» **Word and item position data**
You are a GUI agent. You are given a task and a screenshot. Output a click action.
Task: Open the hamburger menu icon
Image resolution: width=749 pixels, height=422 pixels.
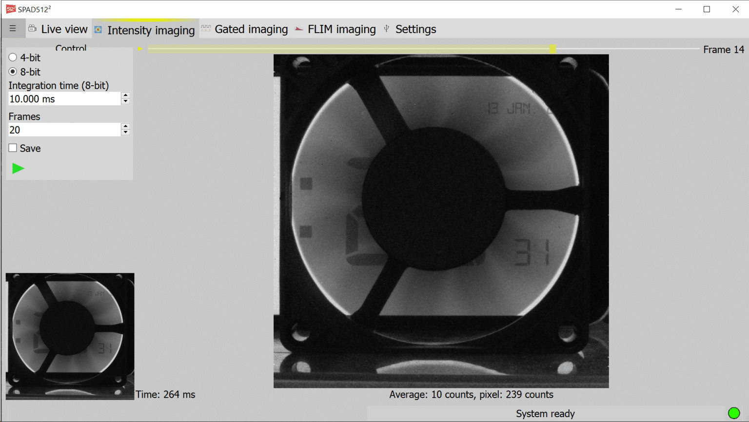pyautogui.click(x=13, y=28)
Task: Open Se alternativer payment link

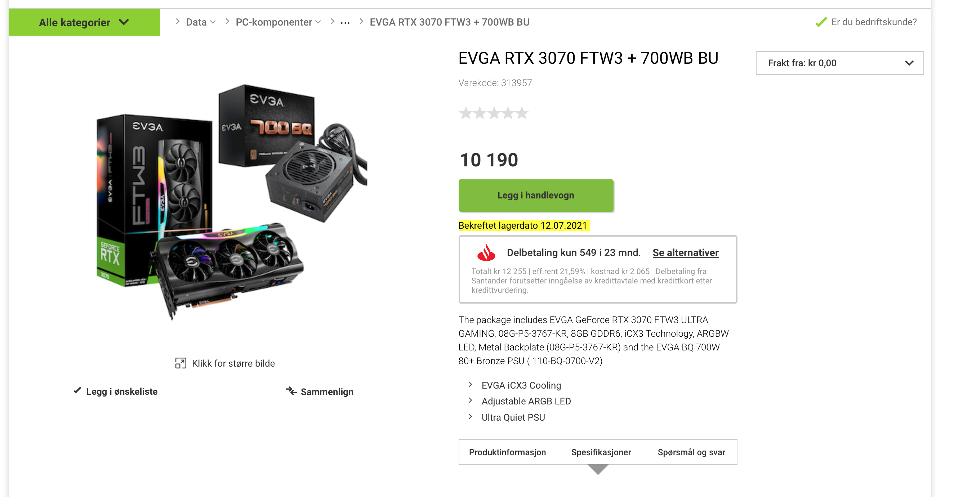Action: click(x=685, y=253)
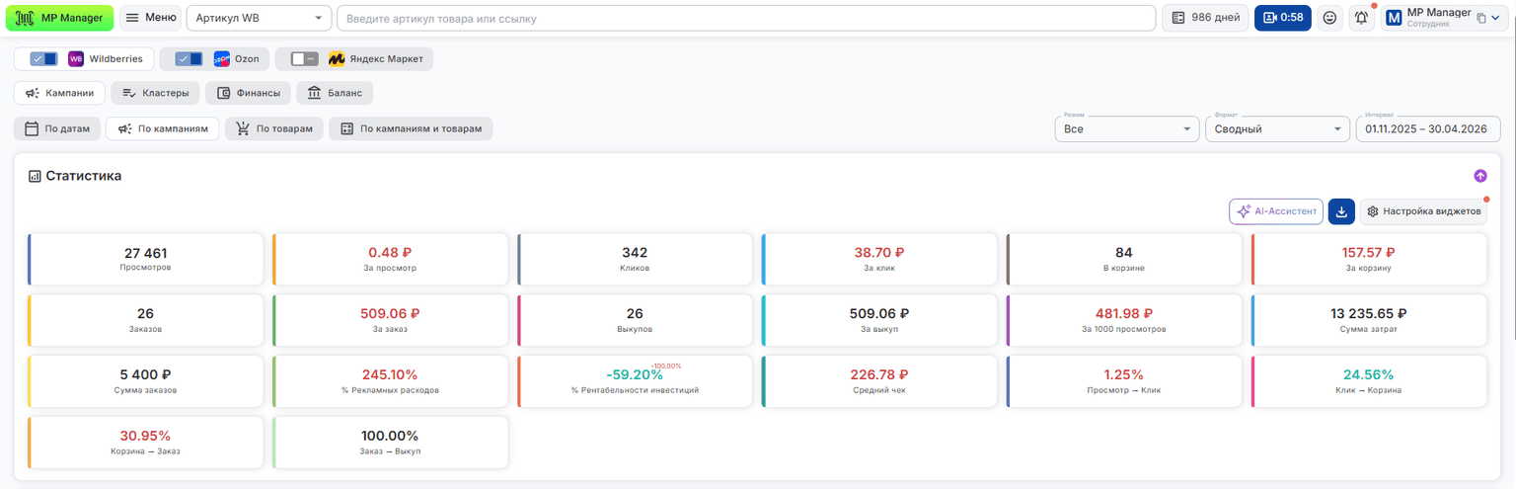Click the smiley face feedback icon
1516x489 pixels.
[x=1329, y=18]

» **STATED GOAL**
Pull out each line of the records that contains the string "pixels".

» **EXERCISE SOLUTION**
Image resolution: width=749 pixels, height=422 pixels.
1516x489 pixels.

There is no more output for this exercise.